Es esta amistad entre hombre y mujer propia del noviazgo, que lleva a vivir la tercera dimensión: el instinto creador.
Se trata de la creatividad en el noviazgo: creatividad en los programas que realizamos, en los proyectos que emprendemos, en las cosas que hacemos. Se trata de la creatividad para expresar con pequeños gestos un gran amor. Por ejemplo: el tiene que rendir y ella lo quiere ver. Sin embargo renuncia a poder verlo para que pueda estudiar, pero se preocupa de hacerle llegar un chocolate con una tarjeta: “Suerte en el estudio”. Para él, el chocolate y esa tarjeta puede ser –en ese momento- algo tanto más valioso que la visita misma, porque le va a hablar de respeto, de apoyo y compañía. El noviazgo que cae siempre en los mismos programas, que no dialogan, que se ven sólo en los programas nocturnos, son noviazgos que se tornan aburridos. Y el amor verdadero nunca es aburrido, porque siempre es creativo.

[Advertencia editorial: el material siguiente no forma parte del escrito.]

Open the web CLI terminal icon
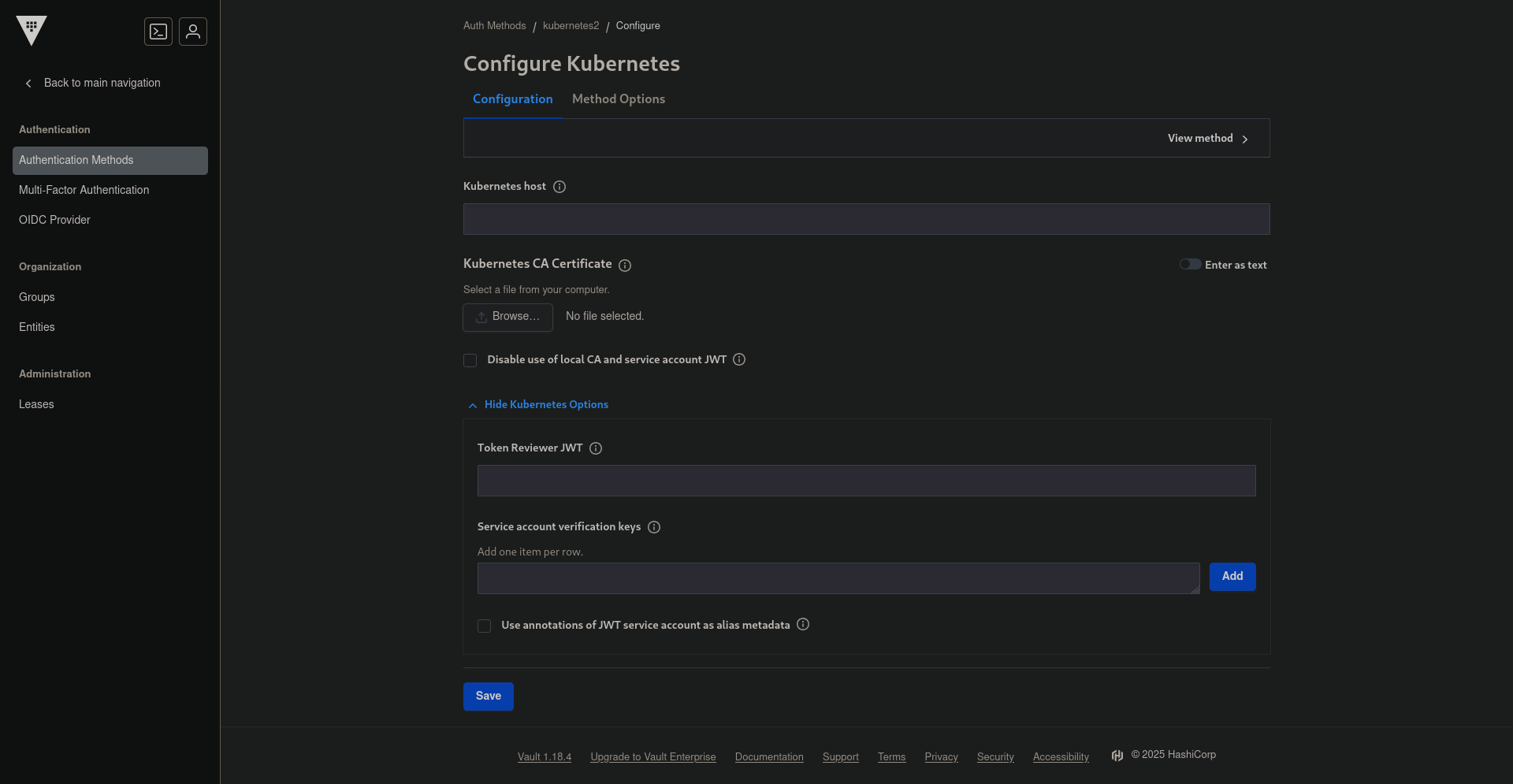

Otro ejemplo: un noviazgo a la distancia: ella encuentra por youtube un video con un diálogo cantado en inglés que le hace recordar o conversado alguna vez con él. Se lo hace llegar. Y cuando se ven, comienzan a ensayarlo y prepararlo para representarlo frente a la familia de ella. Resultado: fue un momento muy ameno, donde todos se reían y compartían, generando que los papás y abuelos también quisieran actuar y cantar para aumentar el ambiente de alegría sana y espontánea.
Un noviazgo creativo es un noviazgo alegre, y donde reina la alegría se despiertan las virtudes más heroicas. En cambio, donde hay aburrimiento reina tristeza, y se genera un ambiente de pantano, donde se despiertan los instintos más bajos.
El instinto de las almas y el instinto creador, llevan a vivir el instinto del cuerpo de una manera más elevada. El cuerpo no habla sólo de piel, carne y huesos. El cuerpo tiene un lenguaje propio que hay que saber escuchar, y ese lenguaje habla de una dimensión más espiritual. El instinto del cuerpo en el noviazgo, se vive desde esa dimensión espiritual. El cuerpo de la mujer habla de la receptividad obsequiosa. Ella quiere ser toda receptividad que implica saber escuchar, recibir del otro, acogerlo. Y a la vez, esa receptividad es obsequiosa, o sea, la mujer vive la entrega: entrega abnegada por una tarea, una misión, etc. La mujer vive la entrega por el otro, por sus necesidades. Ella entrega su tiempo para poder acompañar en momentos difíciles al otro que sufre, o también en grandes y pequeñas alegrías, etc.
Cuántas veces sucede que cuando en un entorno de amigos se descubre que una de ellas todavía vive la pureza, la primera reacción es de burla, o de desconcierto. Sin embargo con el tiempo, esa burla, ese desconcierto, pasa a ser admiración.
Son muchas las chicas que por distintos motivos han perdido su virginidad, y siempre me impresionó en ellas ver cómo ahora luchan con tanto amor por este mundo de ideales. Como decía el Padre Kentenich, una azucena se puede quebrar, pero también puede volver a levantarse.
Las invito a que todas conquistemos un gran campo de azucenas que por su belleza y aroma eleven la dignidad de la mujer. Las invito a que seamos todas azucenas vivas, coronas vivas que elevemos nuestra Patria.